--- Data shown Enclosed Below ---

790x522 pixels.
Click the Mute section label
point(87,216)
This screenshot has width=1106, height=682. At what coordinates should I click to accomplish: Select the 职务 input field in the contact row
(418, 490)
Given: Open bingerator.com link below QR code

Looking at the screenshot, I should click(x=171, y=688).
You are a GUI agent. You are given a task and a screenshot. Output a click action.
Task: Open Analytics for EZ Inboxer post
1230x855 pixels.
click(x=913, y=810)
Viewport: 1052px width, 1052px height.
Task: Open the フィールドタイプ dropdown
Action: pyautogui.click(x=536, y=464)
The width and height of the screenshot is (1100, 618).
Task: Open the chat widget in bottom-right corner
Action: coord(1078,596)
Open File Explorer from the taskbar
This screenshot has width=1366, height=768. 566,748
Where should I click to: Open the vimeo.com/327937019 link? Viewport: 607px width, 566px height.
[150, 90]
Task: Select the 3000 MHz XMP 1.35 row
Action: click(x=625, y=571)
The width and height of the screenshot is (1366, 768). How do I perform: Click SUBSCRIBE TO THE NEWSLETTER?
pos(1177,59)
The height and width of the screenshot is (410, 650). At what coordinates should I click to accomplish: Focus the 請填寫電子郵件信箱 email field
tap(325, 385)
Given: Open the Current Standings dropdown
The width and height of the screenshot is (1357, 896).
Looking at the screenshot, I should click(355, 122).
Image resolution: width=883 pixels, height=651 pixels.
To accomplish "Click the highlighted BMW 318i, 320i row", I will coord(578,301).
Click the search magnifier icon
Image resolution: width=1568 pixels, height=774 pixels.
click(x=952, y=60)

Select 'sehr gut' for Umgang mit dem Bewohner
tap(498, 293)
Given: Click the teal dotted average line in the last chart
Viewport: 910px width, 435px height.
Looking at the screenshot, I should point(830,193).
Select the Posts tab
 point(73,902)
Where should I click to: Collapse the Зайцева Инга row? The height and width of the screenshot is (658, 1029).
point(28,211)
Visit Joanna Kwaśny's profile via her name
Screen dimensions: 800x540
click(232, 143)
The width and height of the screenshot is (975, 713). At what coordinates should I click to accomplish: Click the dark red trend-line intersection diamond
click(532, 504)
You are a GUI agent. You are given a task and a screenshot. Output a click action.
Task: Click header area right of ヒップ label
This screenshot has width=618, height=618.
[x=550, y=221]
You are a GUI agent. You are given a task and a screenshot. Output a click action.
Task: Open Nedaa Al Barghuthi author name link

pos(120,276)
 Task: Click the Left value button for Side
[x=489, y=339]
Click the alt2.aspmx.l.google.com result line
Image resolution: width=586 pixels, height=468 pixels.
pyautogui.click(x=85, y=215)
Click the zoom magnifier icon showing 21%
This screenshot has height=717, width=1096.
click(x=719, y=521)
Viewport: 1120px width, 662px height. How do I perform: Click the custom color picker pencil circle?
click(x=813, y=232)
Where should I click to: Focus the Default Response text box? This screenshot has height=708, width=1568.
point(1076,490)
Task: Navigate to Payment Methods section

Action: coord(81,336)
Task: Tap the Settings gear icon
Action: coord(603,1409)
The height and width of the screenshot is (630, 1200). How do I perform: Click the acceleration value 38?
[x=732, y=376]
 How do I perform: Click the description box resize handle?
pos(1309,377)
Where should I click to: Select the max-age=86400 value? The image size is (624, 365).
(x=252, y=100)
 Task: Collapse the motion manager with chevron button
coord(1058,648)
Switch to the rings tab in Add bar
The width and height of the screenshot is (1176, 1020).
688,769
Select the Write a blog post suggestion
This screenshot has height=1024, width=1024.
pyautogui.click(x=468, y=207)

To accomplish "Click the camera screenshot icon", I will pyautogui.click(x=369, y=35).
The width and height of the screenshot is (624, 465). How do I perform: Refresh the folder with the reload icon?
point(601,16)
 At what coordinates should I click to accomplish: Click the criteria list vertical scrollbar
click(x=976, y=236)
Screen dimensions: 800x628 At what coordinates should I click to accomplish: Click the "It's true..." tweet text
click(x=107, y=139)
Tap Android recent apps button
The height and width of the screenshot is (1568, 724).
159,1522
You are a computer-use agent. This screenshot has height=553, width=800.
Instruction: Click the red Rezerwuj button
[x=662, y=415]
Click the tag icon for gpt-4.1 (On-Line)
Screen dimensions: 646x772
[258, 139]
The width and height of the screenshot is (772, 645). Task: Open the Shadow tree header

--- End of Enclosed Data shown ---

## Task description
Transcribe each line of the listing exactly.

## Solution for this task
790x522 pixels.
Click the Mute section label
point(87,216)
This screenshot has width=1106, height=682. At what coordinates should I click to accomplish: Select the 职务 input field in the contact row
(418, 490)
Given: Open bingerator.com link below QR code

Looking at the screenshot, I should click(x=171, y=688).
You are a GUI agent. You are given a task and a screenshot. Output a click action.
Task: Open Analytics for EZ Inboxer post
1230x855 pixels.
click(x=913, y=810)
Viewport: 1052px width, 1052px height.
Task: Open the フィールドタイプ dropdown
Action: pyautogui.click(x=536, y=464)
The width and height of the screenshot is (1100, 618).
Task: Open the chat widget in bottom-right corner
Action: coord(1078,596)
Open File Explorer from the taskbar
This screenshot has width=1366, height=768. 566,748
Where should I click to: Open the vimeo.com/327937019 link? Viewport: 607px width, 566px height.
[150, 90]
Task: Select the 3000 MHz XMP 1.35 row
Action: click(x=625, y=571)
The width and height of the screenshot is (1366, 768). How do I perform: Click SUBSCRIBE TO THE NEWSLETTER?
pos(1177,59)
The height and width of the screenshot is (410, 650). At what coordinates should I click to accomplish: Focus the 請填寫電子郵件信箱 email field
tap(325, 385)
Given: Open the Current Standings dropdown
The width and height of the screenshot is (1357, 896).
Looking at the screenshot, I should click(355, 122).
Image resolution: width=883 pixels, height=651 pixels.
To accomplish "Click the highlighted BMW 318i, 320i row", I will coord(578,301).
Click the search magnifier icon
Image resolution: width=1568 pixels, height=774 pixels.
click(x=952, y=60)

Select 'sehr gut' for Umgang mit dem Bewohner
tap(498, 293)
Given: Click the teal dotted average line in the last chart
Viewport: 910px width, 435px height.
Looking at the screenshot, I should point(830,193).
Select the Posts tab
 point(73,902)
Where should I click to: Collapse the Зайцева Инга row? The height and width of the screenshot is (658, 1029).
point(28,211)
Visit Joanna Kwaśny's profile via her name
Screen dimensions: 800x540
click(232, 143)
The width and height of the screenshot is (975, 713). At what coordinates should I click to accomplish: Click the dark red trend-line intersection diamond
click(532, 504)
You are a GUI agent. You are given a task and a screenshot. Output a click action.
Task: Click header area right of ヒップ label
This screenshot has width=618, height=618.
[x=550, y=221]
You are a GUI agent. You are given a task and a screenshot. Output a click action.
Task: Open Nedaa Al Barghuthi author name link

pos(120,276)
 Task: Click the Left value button for Side
[x=489, y=339]
Click the alt2.aspmx.l.google.com result line
Image resolution: width=586 pixels, height=468 pixels.
pyautogui.click(x=85, y=215)
Click the zoom magnifier icon showing 21%
This screenshot has height=717, width=1096.
click(x=719, y=521)
Viewport: 1120px width, 662px height. How do I perform: Click the custom color picker pencil circle?
click(x=813, y=232)
Where should I click to: Focus the Default Response text box? This screenshot has height=708, width=1568.
point(1076,490)
Task: Navigate to Payment Methods section

Action: coord(81,336)
Task: Tap the Settings gear icon
Action: coord(603,1409)
The height and width of the screenshot is (630, 1200). How do I perform: Click the acceleration value 38?
[x=732, y=376]
 How do I perform: Click the description box resize handle?
pos(1309,377)
Where should I click to: Select the max-age=86400 value? The image size is (624, 365).
(x=252, y=100)
 Task: Collapse the motion manager with chevron button
coord(1058,648)
Switch to the rings tab in Add bar
The width and height of the screenshot is (1176, 1020).
688,769
Select the Write a blog post suggestion
This screenshot has height=1024, width=1024.
pyautogui.click(x=468, y=207)

To accomplish "Click the camera screenshot icon", I will pyautogui.click(x=369, y=35).
The width and height of the screenshot is (624, 465). How do I perform: Refresh the folder with the reload icon?
point(601,16)
 At what coordinates should I click to accomplish: Click the criteria list vertical scrollbar
click(x=976, y=236)
Screen dimensions: 800x628 At what coordinates should I click to accomplish: Click the "It's true..." tweet text
click(x=107, y=139)
Tap Android recent apps button
The height and width of the screenshot is (1568, 724).
159,1522
You are a computer-use agent. This screenshot has height=553, width=800.
Instruction: Click the red Rezerwuj button
[x=662, y=415]
Click the tag icon for gpt-4.1 (On-Line)
Screen dimensions: 646x772
[258, 139]
The width and height of the screenshot is (772, 645). Task: Open the Shadow tree header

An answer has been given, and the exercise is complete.